Alexander arrived screaming at 36+2 weeks grown. As far as my fragile tormented mind could handle. After another threatened pre-term labour at 32 weeks and a complete sobbing meltdown on my consultant following this it was agreed 36 weeks was enough.

And he arrived. And he screamed. And we cried. He was alive, what a beautiful sound. 

He felt like our miracle. He really was our miracle. 

That beautiful baby boy turned our world upside down and a bit back together again all at the same time. Those raw broken pieces of heart started to soften around the edges. I was in-love. I'm still in-love with that boy! 

We found out we were pregnant with Zachary when Alexander was 17 months old. Ironically, although we had decided we were going to try and have another baby in the next 6-12 months we had decided I was going back on the pill for at least 6 months after I had finished breast-feeding Alexander. I stopped feeding him at 17 months exactly and was just waiting for my period to turn up to start the pill; that period never showed and Zachary was already on his way. A lovely surprise! 
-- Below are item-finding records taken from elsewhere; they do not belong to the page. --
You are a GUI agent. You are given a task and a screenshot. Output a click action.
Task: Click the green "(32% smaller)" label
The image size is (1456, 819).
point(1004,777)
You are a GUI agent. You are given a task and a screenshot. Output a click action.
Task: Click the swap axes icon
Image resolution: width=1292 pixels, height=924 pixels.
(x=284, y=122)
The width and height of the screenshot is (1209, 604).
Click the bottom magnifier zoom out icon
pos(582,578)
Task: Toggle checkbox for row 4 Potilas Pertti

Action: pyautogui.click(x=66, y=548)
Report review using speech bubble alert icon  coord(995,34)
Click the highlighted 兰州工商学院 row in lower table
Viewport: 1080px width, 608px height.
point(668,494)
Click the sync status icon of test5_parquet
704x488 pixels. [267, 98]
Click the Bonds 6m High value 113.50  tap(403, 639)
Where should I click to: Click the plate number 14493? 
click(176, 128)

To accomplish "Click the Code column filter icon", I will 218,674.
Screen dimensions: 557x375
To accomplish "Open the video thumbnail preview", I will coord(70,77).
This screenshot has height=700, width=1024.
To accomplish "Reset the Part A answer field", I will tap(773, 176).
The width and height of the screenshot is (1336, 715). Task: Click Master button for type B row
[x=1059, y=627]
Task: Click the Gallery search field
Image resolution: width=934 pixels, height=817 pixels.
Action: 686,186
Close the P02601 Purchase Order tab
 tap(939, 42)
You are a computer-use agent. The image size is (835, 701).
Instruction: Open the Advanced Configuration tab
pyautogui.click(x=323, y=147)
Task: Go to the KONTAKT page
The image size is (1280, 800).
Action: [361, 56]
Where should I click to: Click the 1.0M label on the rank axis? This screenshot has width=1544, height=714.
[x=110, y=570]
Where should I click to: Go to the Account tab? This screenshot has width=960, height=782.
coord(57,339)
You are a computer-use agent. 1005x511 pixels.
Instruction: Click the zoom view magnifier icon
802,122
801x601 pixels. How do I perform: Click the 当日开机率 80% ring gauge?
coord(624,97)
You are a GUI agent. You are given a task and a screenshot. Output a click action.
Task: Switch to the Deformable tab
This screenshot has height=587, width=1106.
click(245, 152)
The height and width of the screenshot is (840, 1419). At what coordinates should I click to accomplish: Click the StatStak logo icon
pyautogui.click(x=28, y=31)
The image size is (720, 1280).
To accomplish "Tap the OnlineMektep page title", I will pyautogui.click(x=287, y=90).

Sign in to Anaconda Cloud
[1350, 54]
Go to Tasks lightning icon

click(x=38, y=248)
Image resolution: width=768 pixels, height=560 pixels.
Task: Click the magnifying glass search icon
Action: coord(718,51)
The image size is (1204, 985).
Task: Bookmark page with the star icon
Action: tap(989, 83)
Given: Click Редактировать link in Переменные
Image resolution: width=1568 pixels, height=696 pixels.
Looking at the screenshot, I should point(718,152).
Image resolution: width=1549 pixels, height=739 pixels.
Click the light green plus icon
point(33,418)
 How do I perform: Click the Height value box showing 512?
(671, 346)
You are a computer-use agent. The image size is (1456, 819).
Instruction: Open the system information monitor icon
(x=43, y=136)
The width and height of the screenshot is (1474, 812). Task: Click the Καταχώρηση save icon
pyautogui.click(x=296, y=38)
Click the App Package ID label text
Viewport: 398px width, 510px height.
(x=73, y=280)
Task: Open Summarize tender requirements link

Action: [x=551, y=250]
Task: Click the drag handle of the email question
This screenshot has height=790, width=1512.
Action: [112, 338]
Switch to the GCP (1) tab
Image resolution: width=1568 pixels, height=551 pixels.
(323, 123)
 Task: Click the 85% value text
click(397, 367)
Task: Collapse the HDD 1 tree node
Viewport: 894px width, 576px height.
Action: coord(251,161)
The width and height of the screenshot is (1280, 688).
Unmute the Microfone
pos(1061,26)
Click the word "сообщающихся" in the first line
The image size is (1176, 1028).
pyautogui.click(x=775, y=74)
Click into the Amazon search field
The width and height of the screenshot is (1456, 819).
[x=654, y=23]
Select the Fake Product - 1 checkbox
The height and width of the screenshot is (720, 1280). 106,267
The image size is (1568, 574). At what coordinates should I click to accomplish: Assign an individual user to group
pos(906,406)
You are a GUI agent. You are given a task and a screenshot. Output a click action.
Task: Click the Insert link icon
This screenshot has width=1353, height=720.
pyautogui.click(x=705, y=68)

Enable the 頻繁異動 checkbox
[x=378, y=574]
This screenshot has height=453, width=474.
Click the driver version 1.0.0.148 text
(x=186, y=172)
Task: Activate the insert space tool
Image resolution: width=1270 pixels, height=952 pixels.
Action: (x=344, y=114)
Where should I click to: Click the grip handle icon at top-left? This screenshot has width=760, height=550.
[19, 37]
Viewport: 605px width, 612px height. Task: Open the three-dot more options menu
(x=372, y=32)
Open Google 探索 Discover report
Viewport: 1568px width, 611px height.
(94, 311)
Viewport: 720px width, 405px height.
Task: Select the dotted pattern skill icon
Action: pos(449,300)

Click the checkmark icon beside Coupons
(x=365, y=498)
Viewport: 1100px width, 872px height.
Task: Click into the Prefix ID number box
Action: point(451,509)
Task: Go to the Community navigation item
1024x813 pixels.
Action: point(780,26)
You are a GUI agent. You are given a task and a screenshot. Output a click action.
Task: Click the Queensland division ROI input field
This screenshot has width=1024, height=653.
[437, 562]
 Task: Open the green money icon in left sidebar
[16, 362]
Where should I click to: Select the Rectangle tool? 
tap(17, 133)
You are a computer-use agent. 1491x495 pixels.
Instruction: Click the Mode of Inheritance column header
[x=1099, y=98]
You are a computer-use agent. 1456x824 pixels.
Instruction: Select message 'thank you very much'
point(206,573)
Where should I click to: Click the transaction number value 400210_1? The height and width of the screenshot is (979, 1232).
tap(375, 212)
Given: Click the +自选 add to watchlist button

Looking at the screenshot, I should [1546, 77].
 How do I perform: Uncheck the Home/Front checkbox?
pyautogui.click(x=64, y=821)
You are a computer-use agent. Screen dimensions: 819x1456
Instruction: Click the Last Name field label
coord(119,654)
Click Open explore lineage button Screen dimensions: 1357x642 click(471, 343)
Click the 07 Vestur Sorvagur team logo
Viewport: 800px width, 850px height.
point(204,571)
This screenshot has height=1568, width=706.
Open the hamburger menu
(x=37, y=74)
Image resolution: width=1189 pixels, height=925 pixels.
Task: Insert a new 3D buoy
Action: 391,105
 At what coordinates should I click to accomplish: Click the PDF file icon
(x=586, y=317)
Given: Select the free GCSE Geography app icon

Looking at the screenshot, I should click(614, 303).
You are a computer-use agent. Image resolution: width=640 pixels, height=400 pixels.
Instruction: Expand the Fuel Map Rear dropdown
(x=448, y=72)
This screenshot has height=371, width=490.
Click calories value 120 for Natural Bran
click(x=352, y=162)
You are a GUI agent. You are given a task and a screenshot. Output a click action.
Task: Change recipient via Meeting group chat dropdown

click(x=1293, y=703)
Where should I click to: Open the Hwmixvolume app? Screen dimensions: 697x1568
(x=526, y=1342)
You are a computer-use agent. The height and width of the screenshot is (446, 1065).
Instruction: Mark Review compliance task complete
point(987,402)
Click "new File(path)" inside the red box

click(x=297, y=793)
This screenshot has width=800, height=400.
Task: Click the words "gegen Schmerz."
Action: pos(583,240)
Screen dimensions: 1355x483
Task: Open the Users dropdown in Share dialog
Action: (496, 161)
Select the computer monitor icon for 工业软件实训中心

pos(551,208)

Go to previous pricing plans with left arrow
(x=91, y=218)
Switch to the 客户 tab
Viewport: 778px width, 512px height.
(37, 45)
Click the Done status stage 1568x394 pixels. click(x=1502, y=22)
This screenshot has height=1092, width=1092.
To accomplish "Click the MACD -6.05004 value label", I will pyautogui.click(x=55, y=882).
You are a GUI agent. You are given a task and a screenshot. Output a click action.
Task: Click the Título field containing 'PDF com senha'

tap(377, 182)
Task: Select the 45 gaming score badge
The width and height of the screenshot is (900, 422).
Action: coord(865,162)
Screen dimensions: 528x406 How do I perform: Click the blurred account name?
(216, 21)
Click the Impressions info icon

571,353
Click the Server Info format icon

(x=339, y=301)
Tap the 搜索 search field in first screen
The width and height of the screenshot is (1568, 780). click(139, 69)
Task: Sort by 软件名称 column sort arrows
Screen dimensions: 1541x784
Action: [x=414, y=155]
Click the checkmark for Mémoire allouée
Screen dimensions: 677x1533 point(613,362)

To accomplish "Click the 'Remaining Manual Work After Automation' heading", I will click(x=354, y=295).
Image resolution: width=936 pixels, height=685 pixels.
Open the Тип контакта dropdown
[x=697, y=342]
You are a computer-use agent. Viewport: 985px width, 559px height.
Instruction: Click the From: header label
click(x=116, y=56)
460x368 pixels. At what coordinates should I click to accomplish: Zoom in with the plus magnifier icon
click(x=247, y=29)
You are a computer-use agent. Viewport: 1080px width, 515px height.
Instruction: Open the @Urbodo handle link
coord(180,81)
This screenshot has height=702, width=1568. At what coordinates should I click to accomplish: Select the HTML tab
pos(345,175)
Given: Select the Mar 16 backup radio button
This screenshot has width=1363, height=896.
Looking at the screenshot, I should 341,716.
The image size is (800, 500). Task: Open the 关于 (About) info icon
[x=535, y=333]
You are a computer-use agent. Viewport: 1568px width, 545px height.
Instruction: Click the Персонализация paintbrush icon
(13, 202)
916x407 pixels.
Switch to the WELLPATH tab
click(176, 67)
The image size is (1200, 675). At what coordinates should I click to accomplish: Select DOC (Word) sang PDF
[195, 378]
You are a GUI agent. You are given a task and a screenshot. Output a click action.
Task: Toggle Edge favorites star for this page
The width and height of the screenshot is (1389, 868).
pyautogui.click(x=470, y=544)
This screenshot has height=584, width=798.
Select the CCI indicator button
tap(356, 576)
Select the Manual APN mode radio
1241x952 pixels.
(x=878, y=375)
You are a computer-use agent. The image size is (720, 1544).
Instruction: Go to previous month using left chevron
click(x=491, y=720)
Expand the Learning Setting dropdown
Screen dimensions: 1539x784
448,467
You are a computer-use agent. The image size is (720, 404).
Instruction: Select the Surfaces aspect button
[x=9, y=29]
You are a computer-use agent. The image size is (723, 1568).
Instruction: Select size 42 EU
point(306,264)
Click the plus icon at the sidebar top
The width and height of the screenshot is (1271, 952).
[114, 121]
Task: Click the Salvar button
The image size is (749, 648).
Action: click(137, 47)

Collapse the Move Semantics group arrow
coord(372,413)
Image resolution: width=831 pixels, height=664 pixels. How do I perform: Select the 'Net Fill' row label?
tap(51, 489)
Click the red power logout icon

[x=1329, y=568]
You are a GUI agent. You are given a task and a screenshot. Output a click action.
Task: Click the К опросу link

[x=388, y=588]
Another fear-filled pregnancy began, but this one, on the whole we coped with far better. Maybe just because a little more time had passed, maybe because we had Alexander at home keeping us busy there wasn't time to dwell, but maybe we were just a little more hopeful too, because Alexander had proved I was able to keep babies alive. But we were still scared. Pregnancy is scary. 

This time I managed to get the 37 weeks my consultant wanted, although there was a wobble in the final two weeks that moved birth day from 37+5 forward a few days to 37+2. There was no threatening premature labour this time but a water infection saw me hospitalised and my strong resolve vanished with it. So we were having him a few days earlier, exactly one week later than his brother had been born. 

And he arrived. And he screamed. And we cried. He was alive, what a beautiful sound. 

I was besotted with him. I'm still besotted with him. 

I've had rainbow sons now for four years, two weeks and five days.  And each of those days they have helped heal my heart a little bit more. I often describe our family as being surrounded by rainbows, because that is exactly what it is. The grief and hurt sits there, those broken pieces of heart at there, but those rainbow boys envelope it and are the glue that holds me altogether. 

Alexander gave me a reason to live a life of colour again. Zachary undoubtably added to it. Those boys have saved me. When my mental health has been falling to grief-stricken pain it is those boys that pull me up again. 

They are always my inspiration to heal, to rebuild (albeit slowly), to combine my life of grief with a life of joys in gentle and appropriate ways, to find better coping strategies. Because although I cannot deny Belle or the importance of her place in this family I don't want them to have memories of a childhood where grief dominated. 

Grief has its place and walks alongside us, we miss her. We always always miss Anabelle. But joy has a wonderful big space in this family too. 

A friend said on one of my posts last night that she thinks there comes a point in grief where the good days outweigh the bad days and more and more you allow yourself to enjoy those good days without feeling the guilt. 

I think she hit the nail on the head. 

I want our lives, their lives to be happy and beautiful. I don't feel guilt for that anymore. 

And so I concentrate on making memories with those boys. 

Making memories with my boys is what heals me. 

I hope they're never left in any doubt how incredibly precious they are to us. 


Reach out your hands. We will not let you fall. 
Give us your love and trust. We will not betray you.
Teach us once again the joy of living. 
Pam Brown.

Day 29. Capture Your Grief. What Heals You.